Rina Nakano, FOX 40 News        

A family is shocked after the Board of Parole Commissioners deemed a convicted murderer suitable for parole.

Sandy Ranzo-Howell said her family has never been the same. In 1979, her brother Phil was murdered with a baseball bat and an axe, and his wife Kathy Ranzo was raped and killed. It was a heinous committed by four young men, Marty Spears, Ronald Ray Anderson, Darren Lee, and Jeffrey Allen Maria, who entered their home in Stanislaus County.


Bianca Graulau, News 10

Fewer felons are going back to prison, according to a report from the California Department of Corrections and Rehabilitation. However, the report also shows released felons are being arrested and convicted for new crimes just as much as they were more than 10 years ago.

Some local law enforcement agencies said the problem of packed prison cells has passed on to county jails.

Thomas G. Hoffman, The Sacramento Bee

In my 34-year career in law enforcement, I have seen many misrepresentations of crime and criminal justice policies.

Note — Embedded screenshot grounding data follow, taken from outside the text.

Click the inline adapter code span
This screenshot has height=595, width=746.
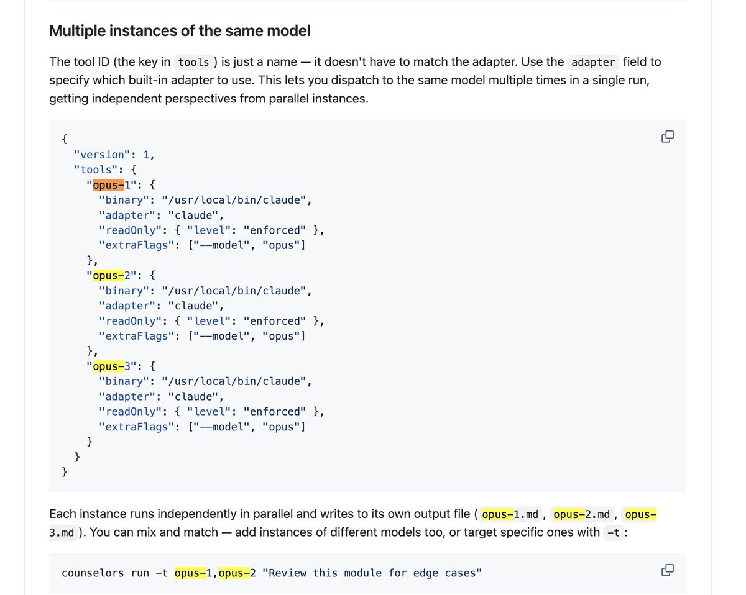[x=592, y=62]
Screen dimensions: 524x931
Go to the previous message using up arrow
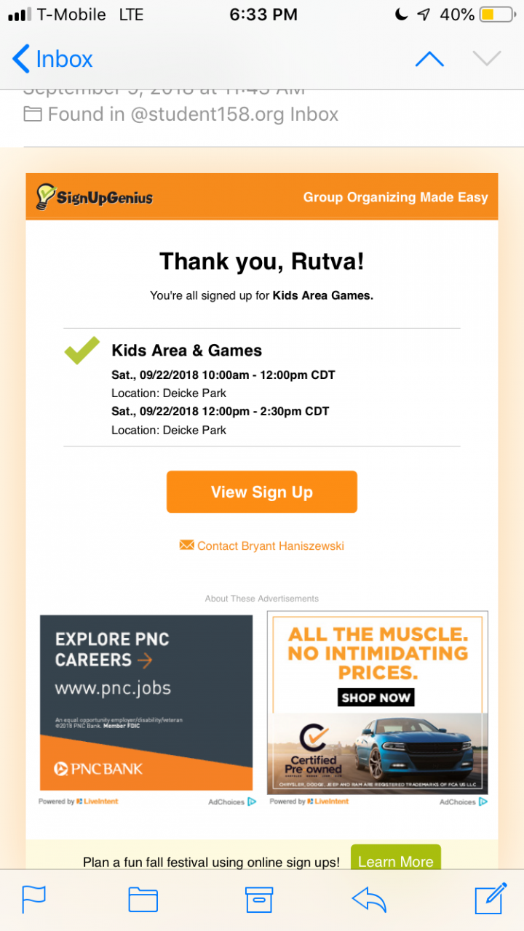pos(429,59)
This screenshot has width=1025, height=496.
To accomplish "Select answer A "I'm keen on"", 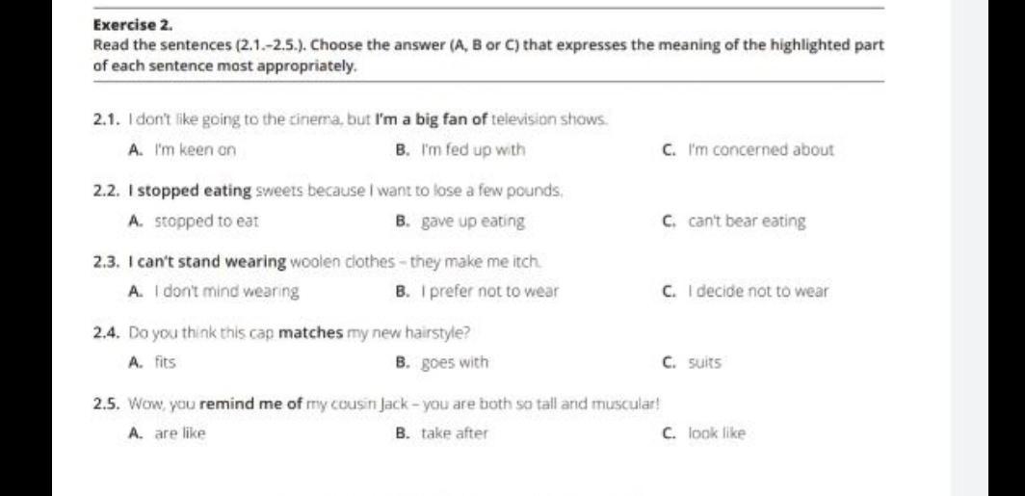I will 183,150.
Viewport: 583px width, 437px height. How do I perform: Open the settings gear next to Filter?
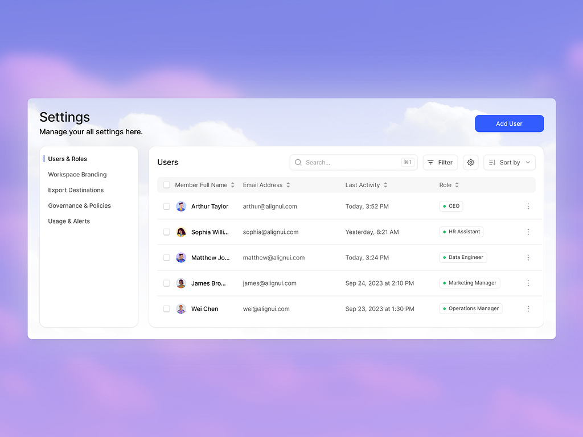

That practice, sadly, continues as California makes important, necessary changes to its justice systems. The most recent example is the column “Safety is about more than securing our borders” (Insight, Marcos Breton, July 15).

The column misrepresents the intent and impact of Proposition 47, a voter initiative Californians approved in November to change six low-level, nonviolent offenses from felony to misdemeanor punishments. I voted for Proposition 47 because it will reduce waste in a bloated prison system that has had a recidivism rate of 60 percent for decades.

Prop. 47 Redefines ‘New Normal’ for Court System
Nick Welsh, Santa Barbara Independent

Prosecuting attorney Kelly Scott reported that the District Attorney’s Office filed 39 percent fewer felony charges and 9 percent more misdemeanor charges in the six months since Prop. 47 was passed by voters last November. Prop. 47 downgraded six felonies — drug possession and theft of less than $950 being the two big ones — as part of a campaign to keep low-grade offenders out of California’s overcrowded prisons. (The savings generated, estimated to be anywhere from $100-$200 million, will be allocated to support mental health and recovery programs.)

Scott’s revelation came at a star-studded forum sponsored earlier in the week by the UC Hastings Alumni Association. Three sitting judges were on the panel as well as Sheriff Bill Brown, Probation Chief Tanja Heitman, and Public Defender Rai Montes de Oca. “We don’t know if this is going to be the new normal,” Scott said.